— Begin EXCERPTED DATA —
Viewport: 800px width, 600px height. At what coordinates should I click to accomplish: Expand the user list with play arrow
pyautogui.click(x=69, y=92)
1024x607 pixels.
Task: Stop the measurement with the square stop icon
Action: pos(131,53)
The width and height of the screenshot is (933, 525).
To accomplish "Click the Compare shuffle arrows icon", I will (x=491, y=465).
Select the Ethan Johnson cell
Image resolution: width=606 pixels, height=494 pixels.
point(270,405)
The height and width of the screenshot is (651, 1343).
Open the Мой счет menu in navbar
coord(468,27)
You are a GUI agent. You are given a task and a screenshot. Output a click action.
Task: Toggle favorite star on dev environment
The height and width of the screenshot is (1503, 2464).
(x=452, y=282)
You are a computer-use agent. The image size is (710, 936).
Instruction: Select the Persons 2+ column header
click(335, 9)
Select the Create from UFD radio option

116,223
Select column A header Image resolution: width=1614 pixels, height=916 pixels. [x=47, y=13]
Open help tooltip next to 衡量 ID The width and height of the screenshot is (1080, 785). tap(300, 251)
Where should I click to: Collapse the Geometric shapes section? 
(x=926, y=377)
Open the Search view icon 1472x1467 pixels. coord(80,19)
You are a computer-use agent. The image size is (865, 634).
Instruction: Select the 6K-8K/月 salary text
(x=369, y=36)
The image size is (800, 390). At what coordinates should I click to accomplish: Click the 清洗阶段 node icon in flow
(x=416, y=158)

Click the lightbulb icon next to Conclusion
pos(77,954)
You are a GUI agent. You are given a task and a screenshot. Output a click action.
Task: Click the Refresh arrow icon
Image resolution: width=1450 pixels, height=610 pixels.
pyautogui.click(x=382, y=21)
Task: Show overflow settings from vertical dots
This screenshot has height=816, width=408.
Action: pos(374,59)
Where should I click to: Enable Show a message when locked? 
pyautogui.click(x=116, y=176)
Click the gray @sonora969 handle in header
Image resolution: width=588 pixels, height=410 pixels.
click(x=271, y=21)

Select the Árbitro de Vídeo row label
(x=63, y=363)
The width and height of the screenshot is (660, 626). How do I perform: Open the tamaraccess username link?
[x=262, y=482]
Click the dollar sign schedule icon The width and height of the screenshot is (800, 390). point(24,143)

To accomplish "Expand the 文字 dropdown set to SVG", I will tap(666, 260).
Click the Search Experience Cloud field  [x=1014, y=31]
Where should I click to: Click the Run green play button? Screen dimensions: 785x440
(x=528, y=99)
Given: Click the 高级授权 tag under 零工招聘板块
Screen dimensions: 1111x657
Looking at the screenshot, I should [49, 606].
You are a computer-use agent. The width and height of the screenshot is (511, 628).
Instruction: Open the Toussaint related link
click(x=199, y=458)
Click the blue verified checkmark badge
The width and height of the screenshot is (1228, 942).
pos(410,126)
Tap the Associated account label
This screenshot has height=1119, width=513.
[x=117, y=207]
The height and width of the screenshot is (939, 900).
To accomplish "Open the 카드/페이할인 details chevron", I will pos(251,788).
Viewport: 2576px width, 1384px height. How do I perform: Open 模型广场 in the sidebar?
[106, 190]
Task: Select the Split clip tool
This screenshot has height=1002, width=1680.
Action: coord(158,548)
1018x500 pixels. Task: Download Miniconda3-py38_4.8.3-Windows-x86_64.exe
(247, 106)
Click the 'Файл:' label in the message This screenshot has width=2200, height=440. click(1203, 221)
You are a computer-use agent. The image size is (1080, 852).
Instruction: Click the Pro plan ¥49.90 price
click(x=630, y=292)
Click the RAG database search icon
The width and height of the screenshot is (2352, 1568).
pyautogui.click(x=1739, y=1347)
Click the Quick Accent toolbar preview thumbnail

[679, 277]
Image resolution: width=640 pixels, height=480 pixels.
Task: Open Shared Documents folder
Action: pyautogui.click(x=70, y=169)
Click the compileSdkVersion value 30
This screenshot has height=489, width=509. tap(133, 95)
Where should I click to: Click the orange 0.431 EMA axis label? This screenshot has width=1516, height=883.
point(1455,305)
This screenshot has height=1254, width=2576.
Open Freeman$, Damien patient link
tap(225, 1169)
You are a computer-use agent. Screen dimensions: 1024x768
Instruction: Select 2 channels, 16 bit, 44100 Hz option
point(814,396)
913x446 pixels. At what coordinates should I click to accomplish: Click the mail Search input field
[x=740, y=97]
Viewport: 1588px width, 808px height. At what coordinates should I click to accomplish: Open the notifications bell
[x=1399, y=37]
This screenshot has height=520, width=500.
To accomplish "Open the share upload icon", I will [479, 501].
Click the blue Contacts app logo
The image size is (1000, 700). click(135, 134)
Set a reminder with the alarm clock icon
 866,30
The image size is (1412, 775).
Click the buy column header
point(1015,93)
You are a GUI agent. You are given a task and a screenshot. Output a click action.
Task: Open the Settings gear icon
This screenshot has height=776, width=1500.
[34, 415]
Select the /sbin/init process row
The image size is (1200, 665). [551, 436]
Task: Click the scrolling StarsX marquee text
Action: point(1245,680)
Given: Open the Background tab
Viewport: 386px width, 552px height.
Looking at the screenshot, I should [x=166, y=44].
— End EXCERPTED DATA —
• _EXERCISE DESCRIPTION_
Rewrite the items as a JSON list of strings, one string per line, leaving out blank lines. Begin at the line that has "You are a computer-use agent. The image size is (865, 634)." and stop after the line that has "Action: coord(158,548)".

• _WRITTEN ANSWER_
[
  "You are a computer-use agent. The image size is (865, 634).",
  "Instruction: Select the 6K-8K/月 salary text",
  "(x=369, y=36)",
  "The image size is (800, 390). At what coordinates should I click to accomplish: Click the 清洗阶段 node icon in flow",
  "(x=416, y=158)",
  "Click the lightbulb icon next to Conclusion",
  "pos(77,954)",
  "You are a GUI agent. You are given a task and a screenshot. Output a click action.",
  "Task: Click the Refresh arrow icon",
  "Image resolution: width=1450 pixels, height=610 pixels.",
  "pyautogui.click(x=382, y=21)",
  "Task: Show overflow settings from vertical dots",
  "This screenshot has height=816, width=408.",
  "Action: pos(374,59)",
  "Where should I click to: Enable Show a message when locked? ",
  "pyautogui.click(x=116, y=176)",
  "Click the gray @sonora969 handle in header",
  "Image resolution: width=588 pixels, height=410 pixels.",
  "click(x=271, y=21)",
  "Select the Árbitro de Vídeo row label",
  "(x=63, y=363)",
  "The width and height of the screenshot is (660, 626). How do I perform: Open the tamaraccess username link?",
  "[x=262, y=482]",
  "Click the dollar sign schedule icon The width and height of the screenshot is (800, 390). point(24,143)",
  "To accomplish \"Expand the 文字 dropdown set to SVG\", I will tap(666, 260).",
  "Click the Search Experience Cloud field  [x=1014, y=31]",
  "Where should I click to: Click the Run green play button? Screen dimensions: 785x440",
  "(x=528, y=99)",
  "Given: Click the 高级授权 tag under 零工招聘板块",
  "Screen dimensions: 1111x657",
  "Looking at the screenshot, I should [49, 606].",
  "You are a computer-use agent. The width and height of the screenshot is (511, 628).",
  "Instruction: Open the Toussaint related link",
  "click(x=199, y=458)",
  "Click the blue verified checkmark badge",
  "The width and height of the screenshot is (1228, 942).",
  "pos(410,126)",
  "Tap the Associated account label",
  "This screenshot has height=1119, width=513.",
  "[x=117, y=207]",
  "The height and width of the screenshot is (939, 900).",
  "To accomplish \"Open the 카드/페이할인 details chevron\", I will pos(251,788).",
  "Viewport: 2576px width, 1384px height. How do I perform: Open 模型广场 in the sidebar?",
  "[106, 190]",
  "Task: Select the Split clip tool",
  "This screenshot has height=1002, width=1680.",
  "Action: coord(158,548)"
]